Privacy-Friendly Language
If you deal with personal information, your disclaimer can support your privacy messaging (without over-promising). For example, it can encourage unintended recipients to delete the email and notify you.
But if you’re collecting personal information (including through email), the more important piece is having an accurate and up-to-date Privacy Policy and training your team on how to handle that information safely.
Avoid Overreaching Claims
Overly aggressive disclaimers can backfire because they can:
- look unreasonable (which can reduce compliance in real life)
- confuse customers
- conflict with your actual contracts
- create consumer law risk if they’re misleading.
In practice, a short, clear disclaimer often performs better than a long one.

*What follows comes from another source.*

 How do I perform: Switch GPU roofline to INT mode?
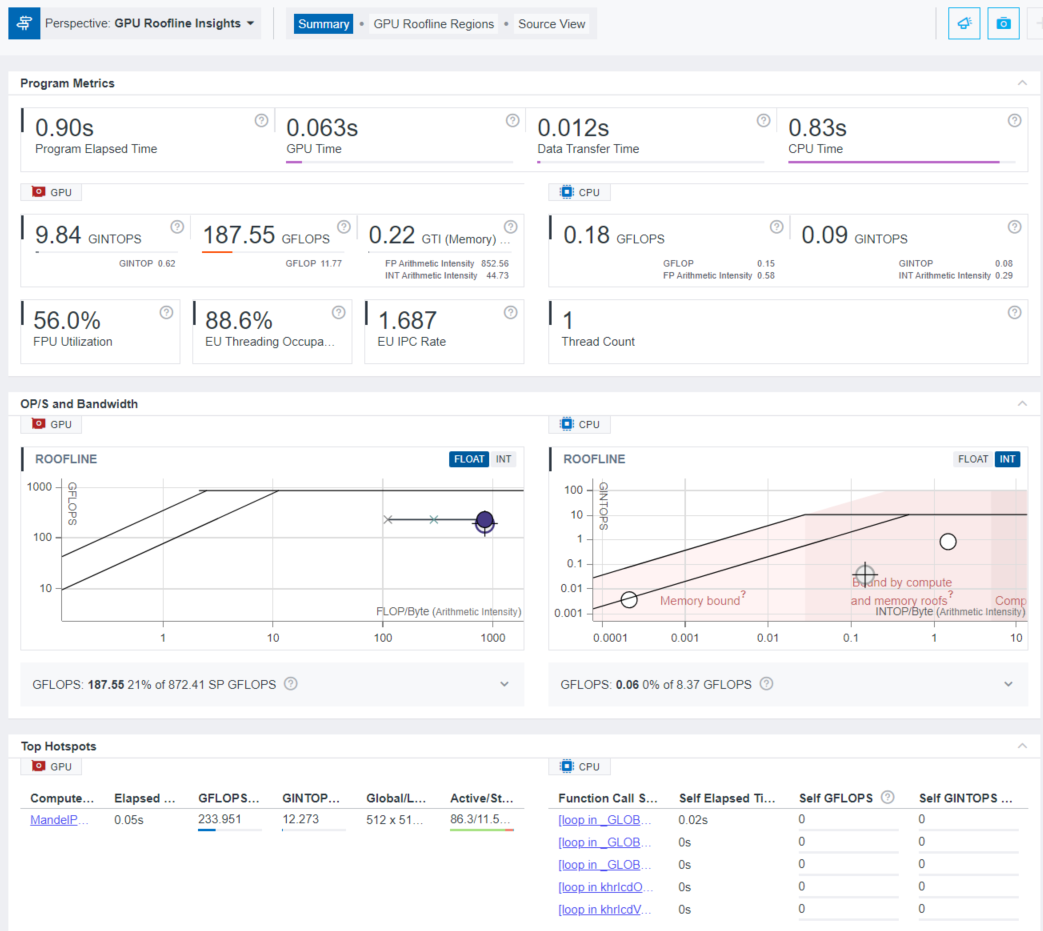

If you want the disclaimer itself drafted or reviewed to suit your business, it’s usually worth getting it done properly rather than copying a generic template. A tailored Email Disclaimer can also be aligned to your broader legal documents and the way your business actually operates.
How To Use Email Disclaimers Properly (So They Actually Help)
A disclaimer works best when it’s part of a bigger system - not a standalone fix.
1) Match Your Disclaimer To Your Actual Business Practices
If your footer says “confidential” on every email, but staff routinely forward customer details casually, the disclaimer won’t reflect reality.
Consistency matters. Your disclaimer should match your internal culture and processes.
2) Train Staff On Confidentiality And Privacy (Not Just The Footer)
Most email incidents happen because someone is rushed, distracted, or unclear on what they’re allowed to share.
Practical staff training can include:
- how to double-check recipients before sending
- when to use BCC vs CC
- what counts as “personal information” under the Privacy Act 2020
- when to avoid email and use a secure method instead
- what to do if an email is sent to the wrong recipient.
3) Use The Right Legal Documents For The Risk
If you regularly share sensitive business information, a disclaimer is not a substitute for an NDA or a properly drafted agreement.
Common situations where a “real” document matters include:
- sharing pricing, formulas, processes, or customer lists with contractors
- building a product with a developer or designer
- joint ventures or partnership discussions
- outsourcing work offshore.
This is where properly drafted confidentiality terms (and broader contract terms) can be a game changer for protecting your business as it grows.
4) Keep The Disclaimer Readable
As a rule of thumb, if the disclaimer is longer than your actual email, it’s probably not doing its job.
A clear disclaimer is more likely to be noticed, understood, and followed - which is what you want if you’re trying to reduce risk in real-world situations.
5) Have A Plan For Mistakes
Even with the best systems, mistakes happen.
When they do, speed matters: containment, documentation, and consistent action. Having a breach response process (and knowing who in your business is responsible for it) can be just as important as the disclaimer itself.
Key Takeaways
- Email disclaimers can be a helpful way to put recipients on notice about confidentiality and reduce harm when emails are misdirected.
- On their own, email disclaimers usually have limited legal force in New Zealand - especially if the recipient hasn’t agreed to them.
- An email disclaimer can’t replace a proper contract, can’t override consumer law, and can’t “undo” a privacy breach.
- If you handle personal information, your disclaimer should support (not replace) your broader Privacy Act 2020 compliance measures like policies, training, and breach response processes.
- The most effective approach is to use a short, clear disclaimer that matches how your business operates, alongside properly drafted agreements and internal processes.